Cystatin C Plays a Sex-Dependent Detrimental Role in Experimental Autoimmune Encephalomyelitis
Vahid Hoghooghi,
Alexandra L. Palmer,
Ariana Frederick,
Yulan Jiang,
Jessica E. Merkens,
Anjali Balakrishnan,
Trisha M. Finlay,
Anders Grubb,
Efrat Levy,
Paul Gordon,
Frank R. Jirik,
Minh Dang Nguyen,
Carol Schuurmans,
Frank Visser,
Shannon E. Dunn,
Shalina S. Ousman
Affiliations
Vahid Hoghooghi
Department of Neuroscience, Hotchkiss Brain Institute, University of Calgary, Calgary, AB T2N 4N1, Canada
Alexandra L. Palmer
Department of Neuroscience, Hotchkiss Brain Institute, University of Calgary, Calgary, AB T2N 4N1, Canada
Ariana Frederick
Department of Clinical Neurosciences, Hotchkiss Brain Institute, University of Calgary, Calgary, AB T2N 4N1, Canada
Yulan Jiang
Department of Clinical Neurosciences, Hotchkiss Brain Institute, University of Calgary, Calgary, AB T2N 4N1, Canada
Jessica E. Merkens
Department of Neuroscience, Hotchkiss Brain Institute, University of Calgary, Calgary, AB T2N 4N1, Canada
Anjali Balakrishnan
Biological Sciences Platform, Sunnybrook Research Institute, Toronto, ON M4N 3M5, Canada
Trisha M. Finlay
Department of Neuroscience, Hotchkiss Brain Institute, University of Calgary, Calgary, AB T2N 4N1, Canada
Anders Grubb
Department of Clinical Chemistry, Lund University Hospital, SE 221 85 Lund, Sweden
Efrat Levy
Department of Psychiatry and Department of Biochemistry & Molecular Pharmacology, Neuroscience Institute, NYU Langone Health, New York, NY, USA; Nathan S. Kline Institute for Psychiatric Research, Orangeburg, NY 10962, USA
Paul Gordon
Cumming School of Medicine Centre for Health Genomics and Informatics, University of Calgary, Calgary, AB T2N 4N1, Canada
Frank R. Jirik
Department of Biochemistry & Molecular Biology, and Department of Medicine, Alberta Children’s Hospital Research Institute, University of Calgary, Calgary, AB T2N 4N1, Canada
Minh Dang Nguyen
Department of Clinical Neurosciences, Hotchkiss Brain Institute, University of Calgary, Calgary, AB T2N 4N1, Canada; Department of Cell Biology & Anatomy, and Department of Biochemistry & Molecular Biology, Hotchkiss Brain Institute, University of Calgary, Calgary, AB T2N 4N1, Canada
Carol Schuurmans
Biological Sciences Platform, Sunnybrook Research Institute, Toronto, ON M4N 3M5, Canada
Frank Visser
Department of Physiology and Pharmacology, Hotchkiss Brain Institute, University of Calgary, Calgary, AB T2N 4N1, Canada
Shannon E. Dunn
Department of Immunology, Keenan Research Centre for Biomedical Science of St.

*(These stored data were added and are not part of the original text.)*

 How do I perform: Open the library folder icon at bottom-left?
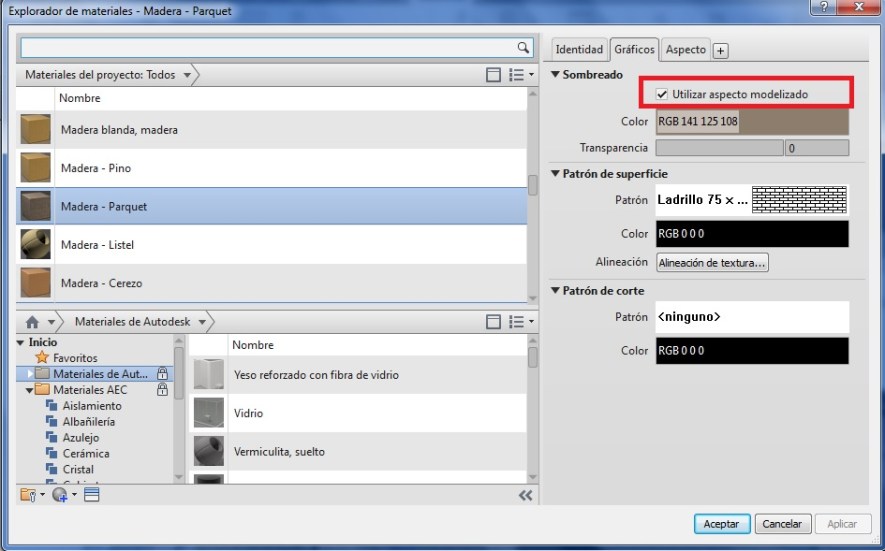point(28,495)
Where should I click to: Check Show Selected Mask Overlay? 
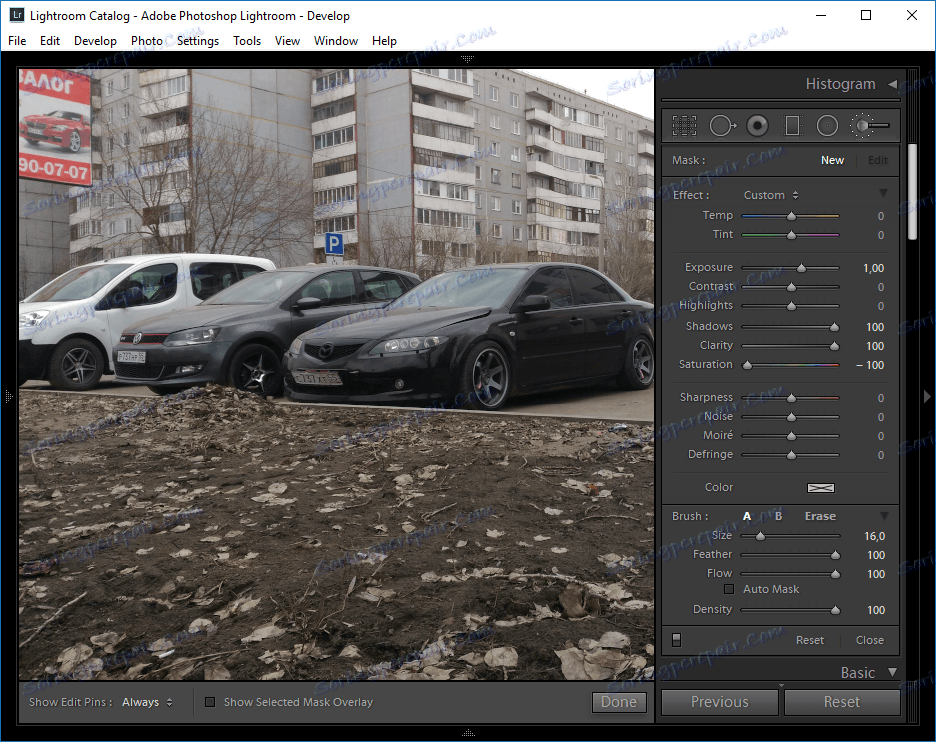(210, 702)
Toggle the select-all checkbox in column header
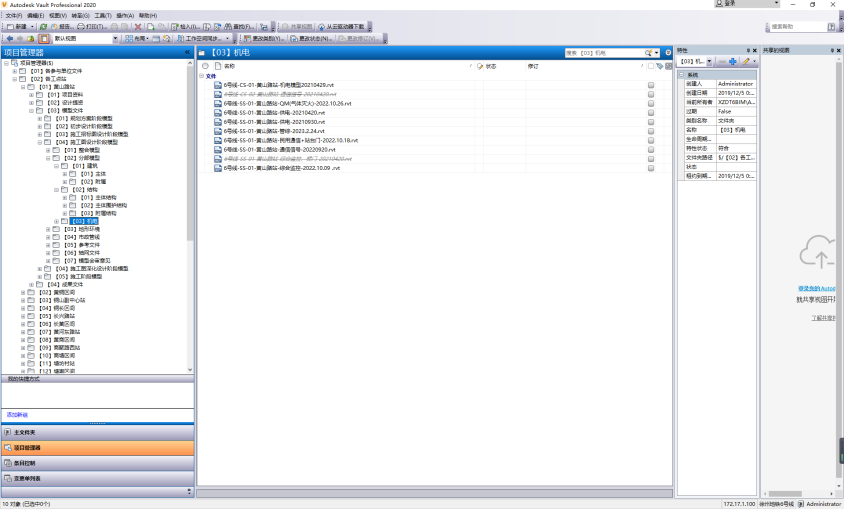Image resolution: width=844 pixels, height=509 pixels. click(x=651, y=66)
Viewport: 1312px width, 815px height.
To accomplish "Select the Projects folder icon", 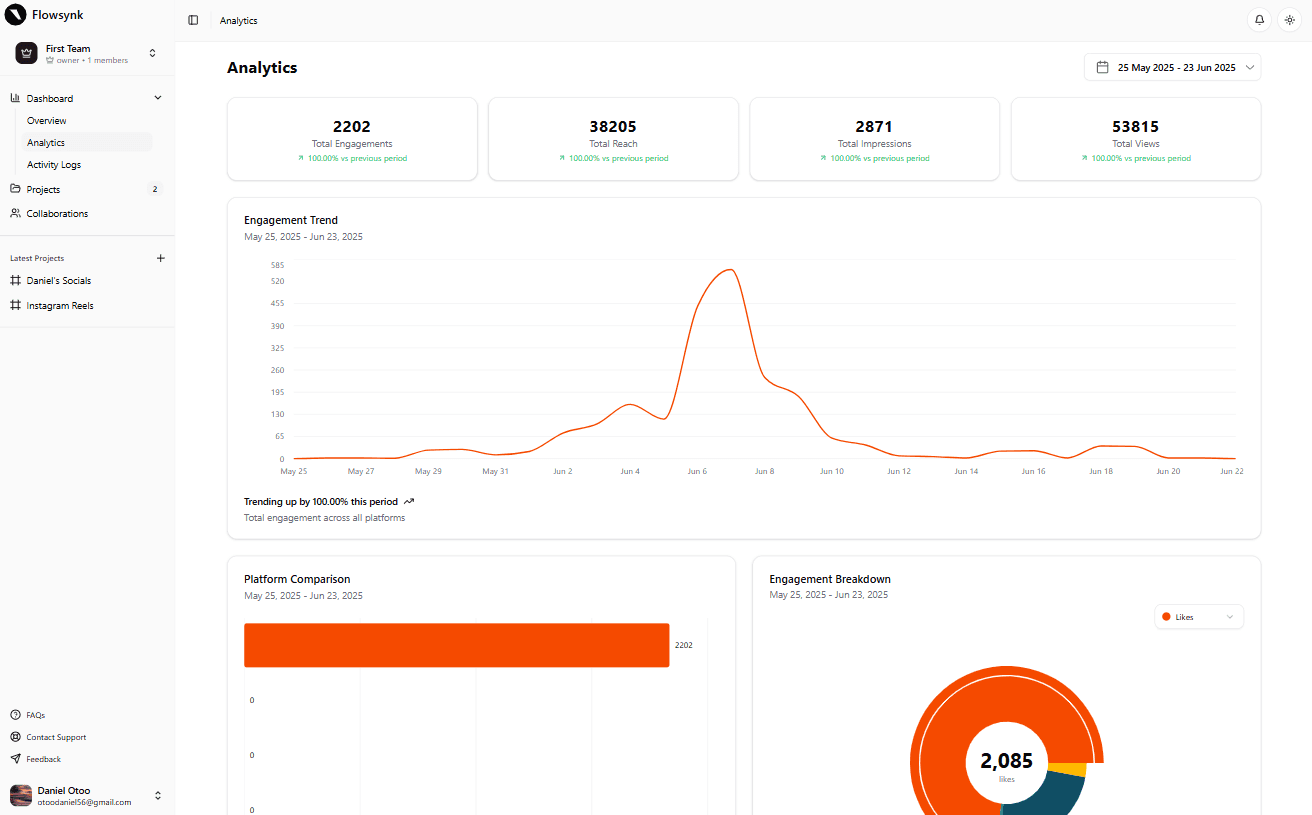I will pyautogui.click(x=15, y=188).
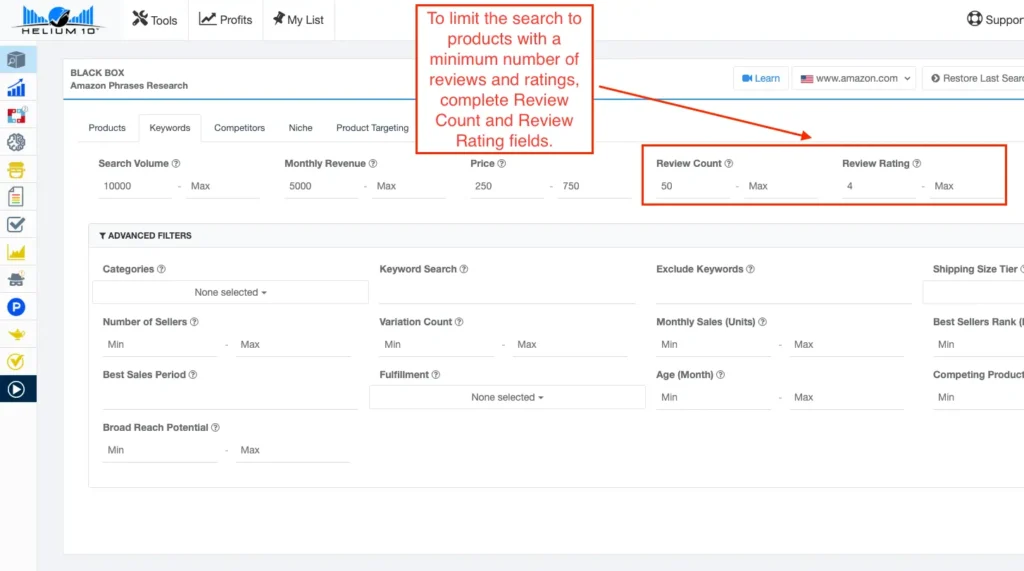
Task: Click the play button icon in sidebar
Action: click(x=16, y=389)
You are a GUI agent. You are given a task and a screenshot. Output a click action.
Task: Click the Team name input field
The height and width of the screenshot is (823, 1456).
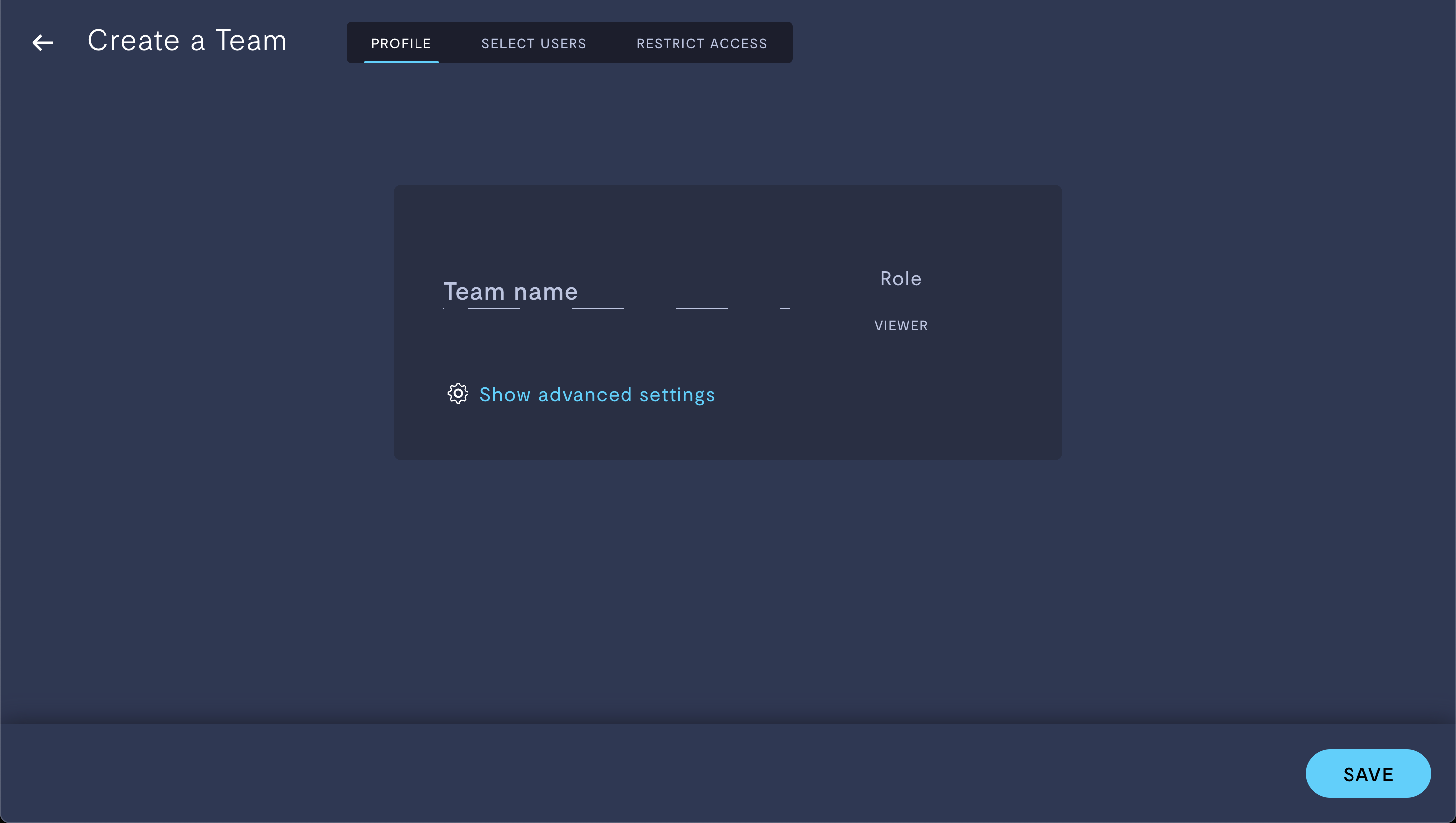pos(616,290)
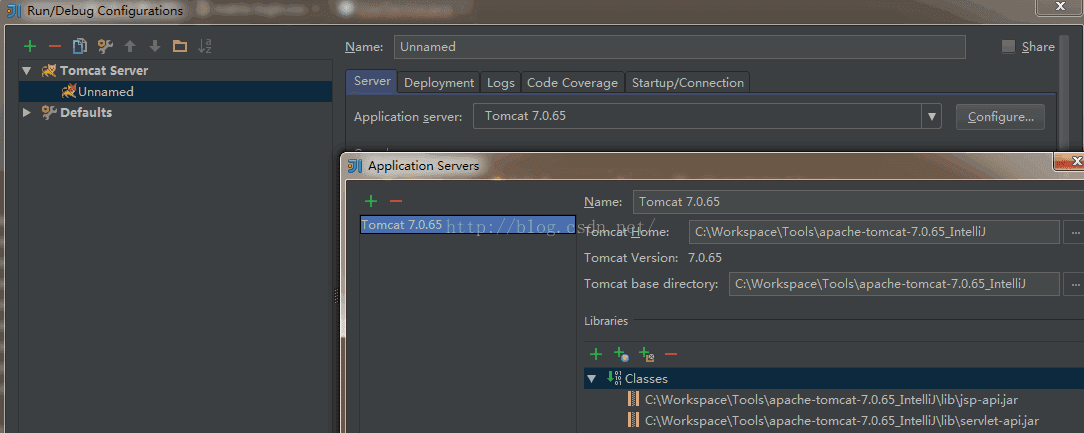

Michael’s Hospital, St. Michael’s Hospital, University of Toronto, Toronto, ON M5B 1W8, Canada
Shalina S. Ousman
Department of Clinical Neurosciences, Hotchkiss Brain Institute, University of Calgary, Calgary, AB T2N 4N1, Canada; Department of Cell Biology & Anatomy, Hotchkiss Brain Institute, University of Calgary, Calgary, AB T2N 4N1, Canada; Corresponding author
Summary: The cysteine protease inhibitor Cystatin C (CST3) is highly expressed in the brains of multiple sclerosis (MS) patients and C57BL/6J mice with experimental autoimmune encephalomyelitis (EAE; a model of MS), but its roles in the diseases are unknown. Here, we show that CST3 plays a detrimental function in myelin oligodendrocyte glycoprotein 35-55 (MOG35-55)-induced EAE but only in female animals. Female Cst3 null mice display significantly lower clinical signs of disease compared to wild-type (WT) littermates. This difference is associated with reduced interleukin-6 production and lower expression of key proteins (CD80, CD86, major histocompatibility complex [MHC] II, LC3A/B) involved in antigen processing, presentation, and co-stimulation in antigen-presenting cells (APCs). In contrast, male WT and Cst3−/− mice and cells show no differences in EAE signs or APC function. Further, the sex-dependent effect of CST3 in EAE is sensitive to gonadal hormones. Altogether, we have shown that CST3 has a sex-dependent role in MOG35-55-induced EAE.